─── EXTRACT ───

Why is there being instead of nothing? Hanneke Grootenboer’s The Pensive Image: Art as a Form of Thinking takes this Heideggerian question as it’s starting point. Like Martin Heidegger, Grootenboer’s task is to reflect on what constitutes philosophical thinking about being. In a discipline like philosophy, with its wide array of methodological approaches, traditions, and applications, it is easy to lose sight of simple yet profound questions like Heidegger’s. In this sea of approaches, Grootenboer’s book provides an accessible, clear, and innovating means of thinking about being by revealing a new philosophical subject: artworks.

In a succinct five chapters, Grootenboer describes a means of doing philosophy with pensive images. This is an ambitious task; however, for all its brevity (its body is approximately 170 pages), The Pensive Image remains philosophically vigorous and firmly rooted in the philosophical traditions that precede it, including German idealism, romanticism, phenomenology, post-structuralism, and of course, modern and contemporary art history. It is a blend of modern Western philosophy and art history; while Grootenboer discusses some contemporary artworks (like Richard Estes’ photorealism in chapter five), their focus is on seventeenth century Dutch artworks and modern continental philosophy. Its blend of continental philosophy and modern art produces a hybrid means of philosophizing and expands our conception of what is philosophically relevant to include modern artworks.

Despite their blend of philosophy and art, Grootenboer’s attention to detail and clear prose is consistent throughout, making The Pensive Image a valuable resource for art historians, philosophers, students, and the general public. Its clarity and wide range of commentary makes The Pensive Image interesting and accessible for a general audience, while its theoretical contributions to philosophical methods makes it valuable to the undergraduate and highly trained researcher alike.

Grootenboer’s The Pensive Image describes a novel philosophical subject—the pensive image—and prepare it for application in art history (15). Grootenboer justifies this task by arguing that philosophy (insofar as it is interested in reflection, being, essence, and thinking) needs artworks to articulate complex and layered clusters of concepts that are difficult, or impossible, to articulate with words (5). Visual arguments articulate clusters of concepts that are related yet cannot be systematically explained using cause and effect, logic puzzles, or thought experiments. Therefore, visual arguments add invaluable tools to our philosophical tool belts; however, this methodological implication is not the book’s sole source of value.

─── GIVEN INFORMATION ───

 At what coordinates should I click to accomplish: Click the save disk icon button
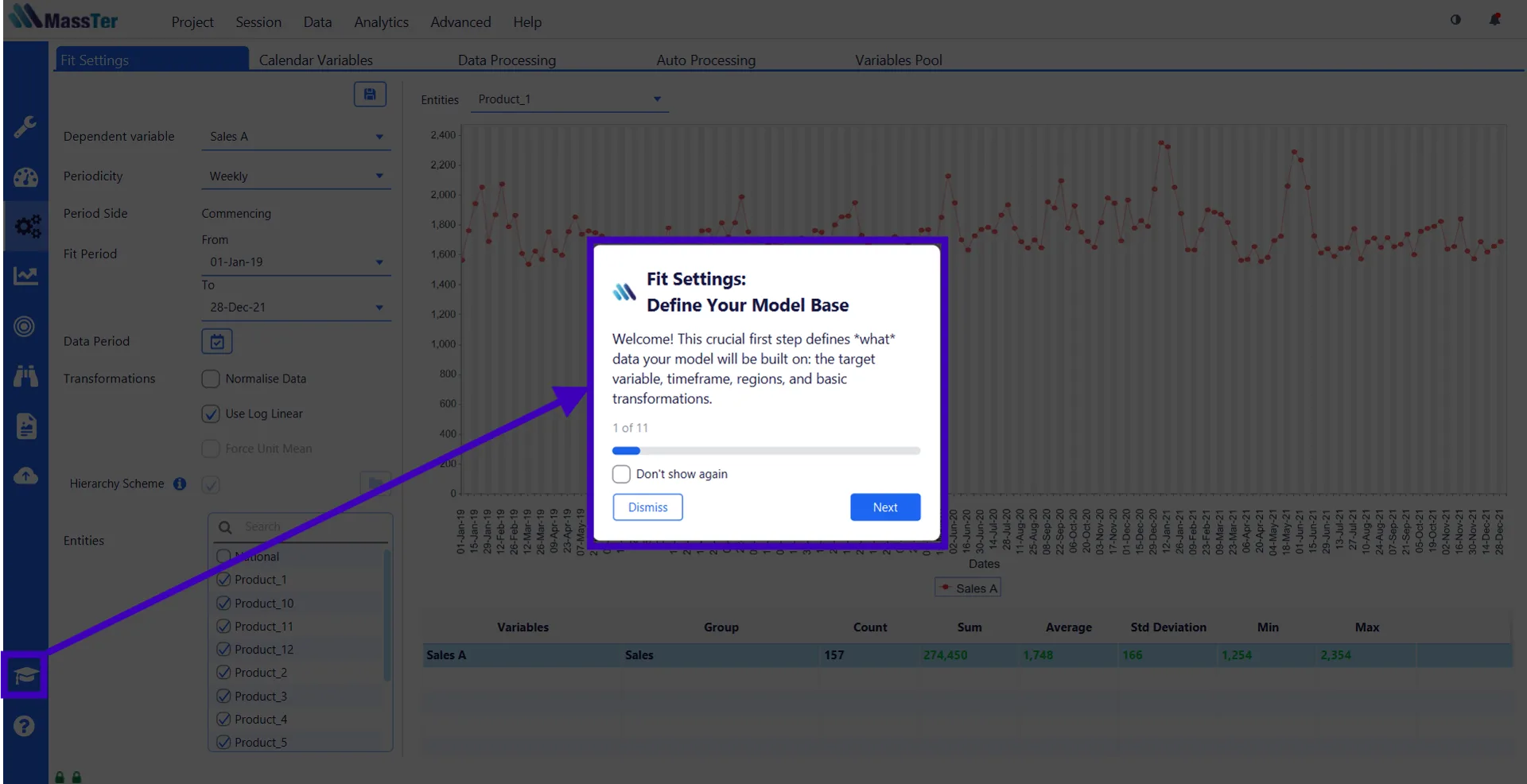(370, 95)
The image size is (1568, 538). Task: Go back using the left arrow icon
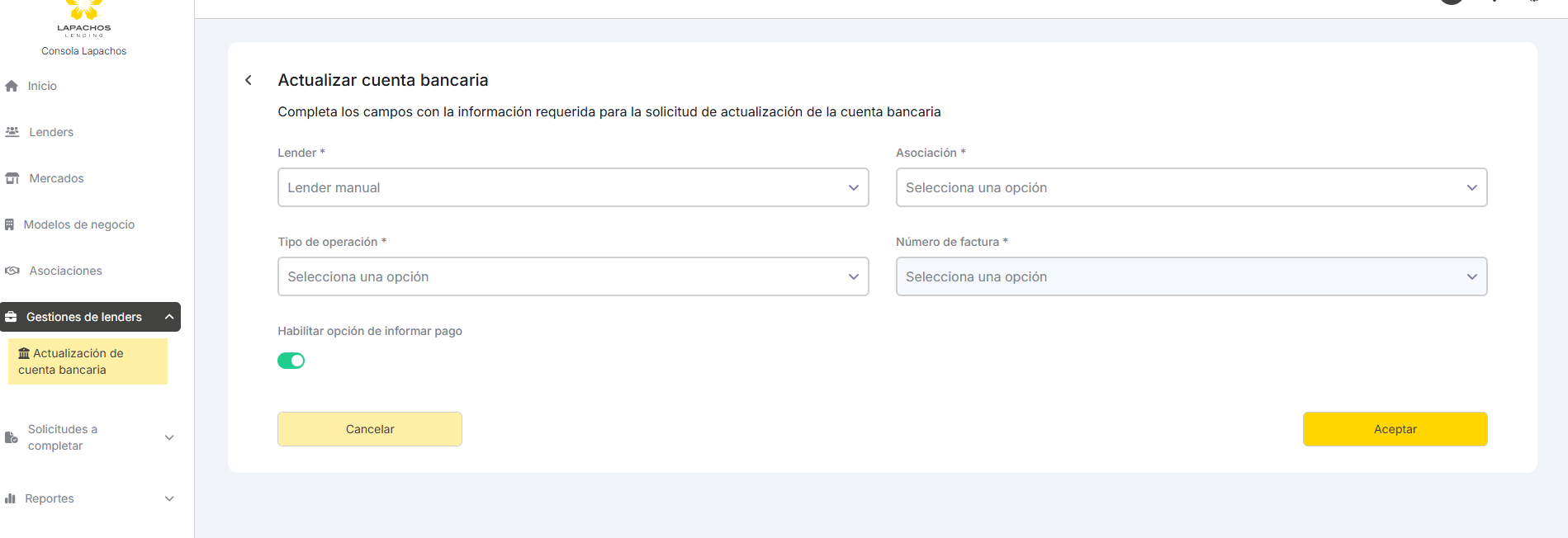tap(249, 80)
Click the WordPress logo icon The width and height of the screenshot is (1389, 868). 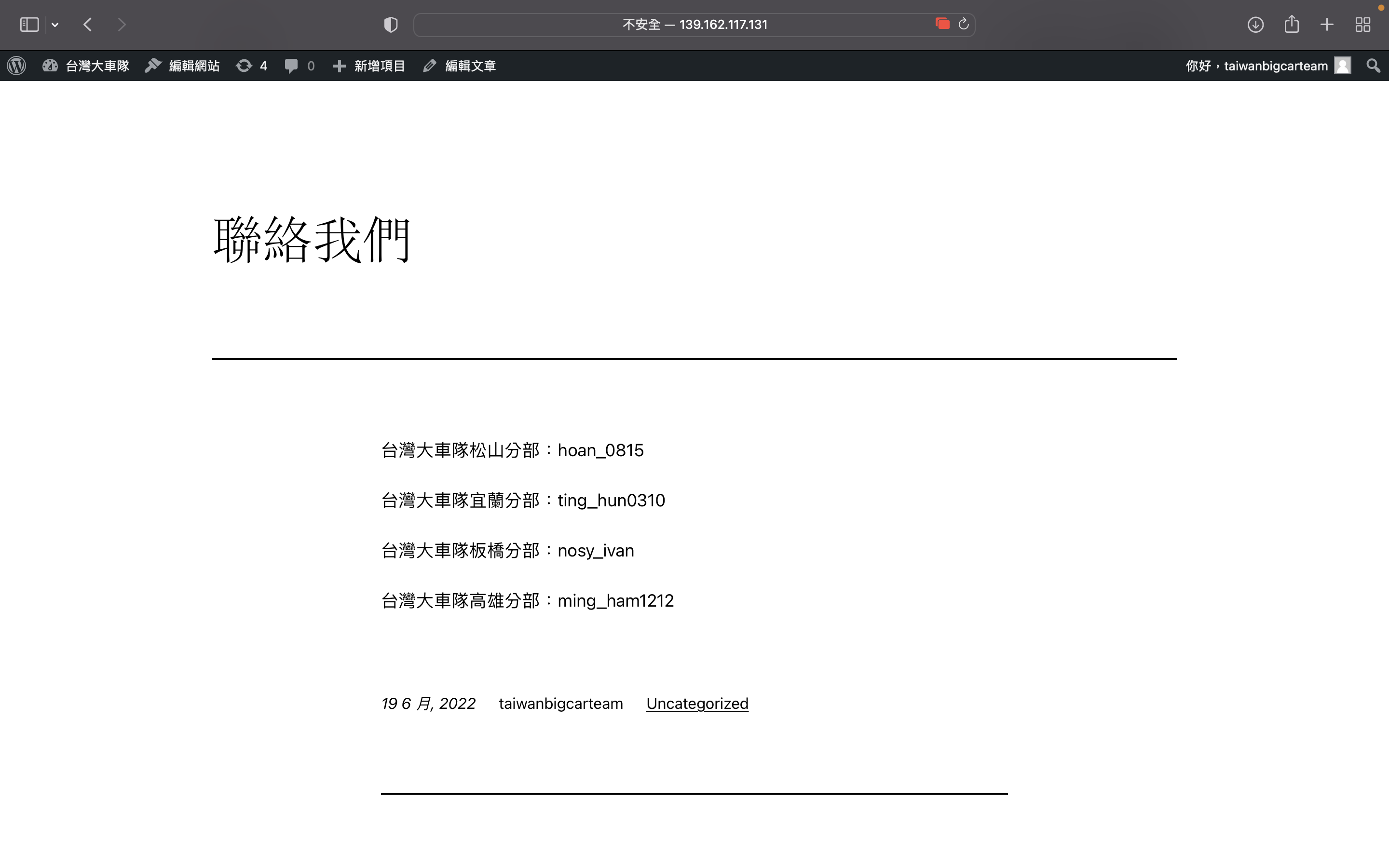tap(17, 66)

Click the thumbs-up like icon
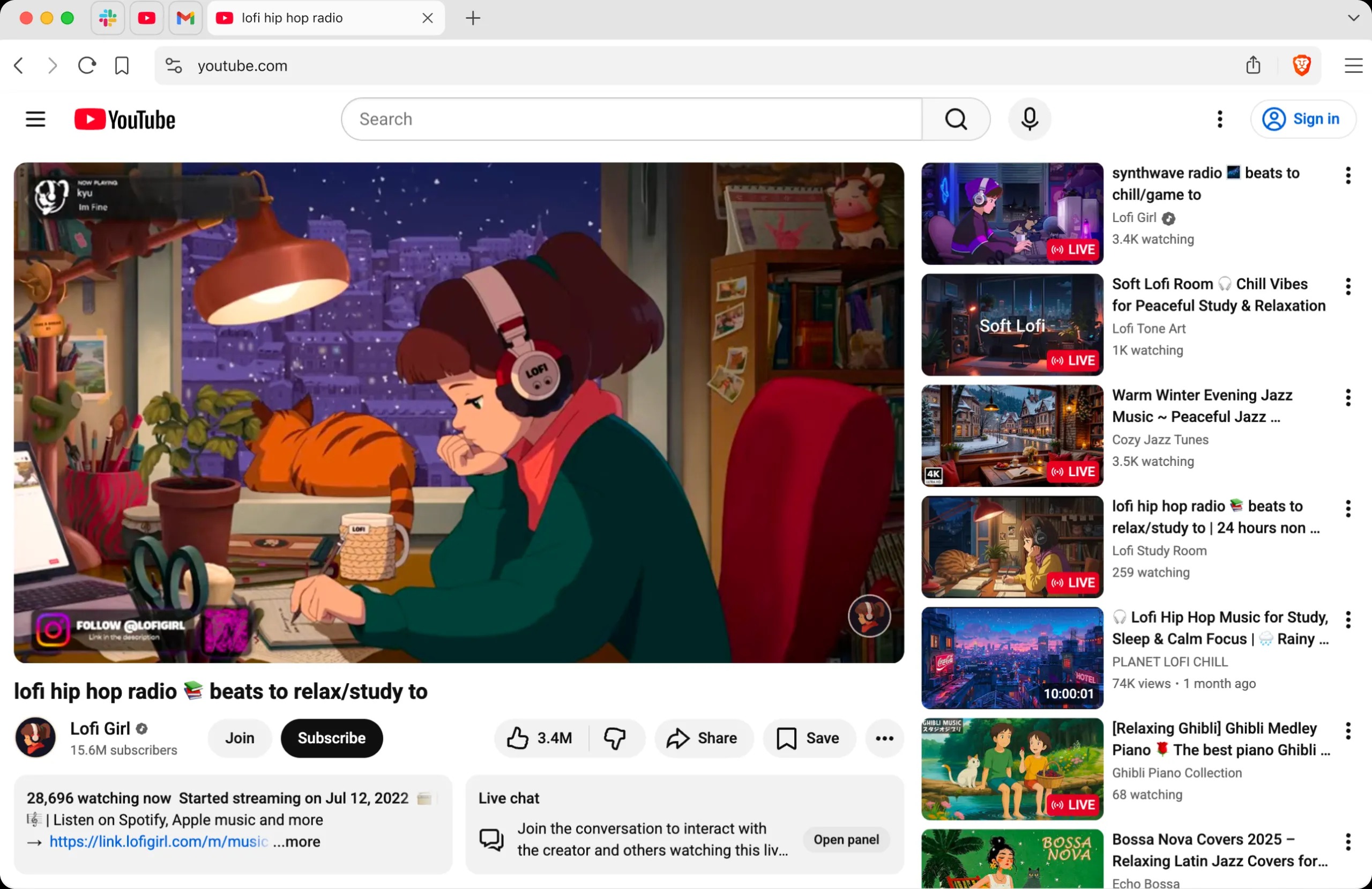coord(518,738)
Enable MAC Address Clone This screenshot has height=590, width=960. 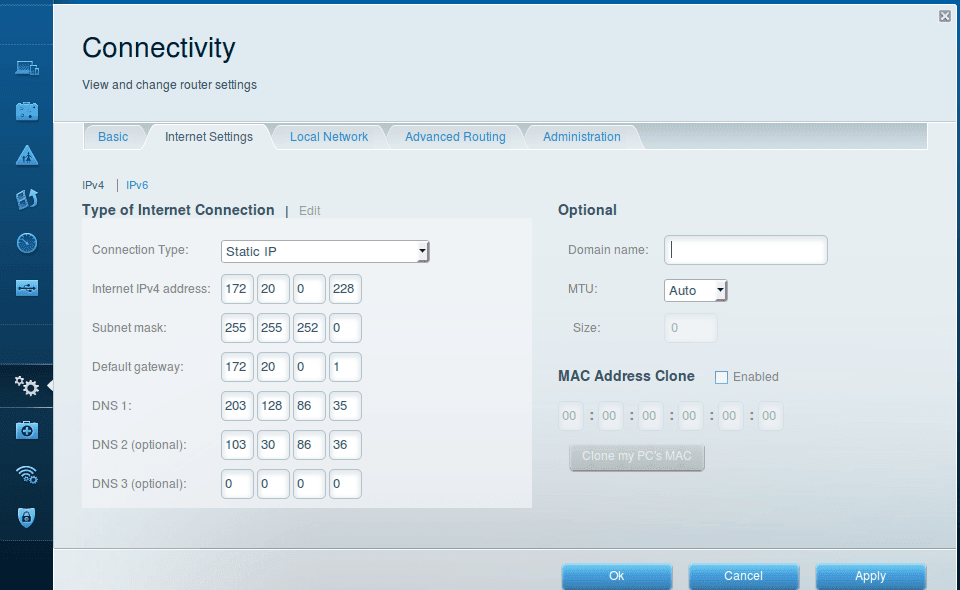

───

**PROBLEM:** Please pick up the review of The Pensive Image after its final sentence and carry it forward.

**RESPONSE:**
The Pensive Image does not only describe a new philosophical subject and means of thinking about being. Grootenboer’s meticulous invocation of the Western philosophical tradition, ranging from Descartes to Deleuze, offers us clear and descriptive secondary literature on great philosophical minds. The Pensive Image provides excellent commentary on those whom Grootenboer builds their theory (including Descartes, Diderot, Kant, Locke, Hegel, Herder, Goethe, Heidegger, Barthes, Lessing, Rancière, and Deleuze, amongst others). For example, the description of Heidegger’s conception of uncanniness [unheimlich] from Being and Time in chapter three is as clear and succinct as the description of dewdrops on flower petals in chapter four. Its balance between commentary and description makes The Pensive Image an indispensable handbook to anyone interested in the history of the philosophy of mind, the philosophy of art, and their intersection in the Western continental tradition.

While The Pensive Image provides clear and detailed commentary on other thinkers, it is primarily methodological. Despite its engagement with artwork, it is not hermeneutical. Instead, it follows Edmund Husserl’s original phenomenological directive: to pay close attention to things themselves. Grootenboer’s approach depends on describing artworks as autonomous philosophical subjects. Through a careful consideration of images and their effects on their viewers, Grootenboer describes a relationship between artwork and viewer that does not depend on interpretation, cracking a code, or deciphering a message. Instead, Grootenboer pays close attention to the visuals presented—a open door, a vast black background, the translucent shine of dew on a flower petal—and how these direct our thoughts. Throughout The Pensive Image, Grootenboer acknowledges that these effects may or may not have been the intension of the artist (5, 59, 60, 97, 99, 122, 146). Either way, intentionality (or lack thereof) does not change the artwork’s effect, its capacity to mediate our process of reflection, or to direct our thoughts (10-11). Whether or not Grootenboer’s description and conclusions are possible without an interpretive element is the topic for another book; regardless, Grootenboer describes interactions with artworks readers have likely experienced themselves. It is their description of our shared experience of artworks that makes Grootenboer’s conception of the pensive image and its application so compelling.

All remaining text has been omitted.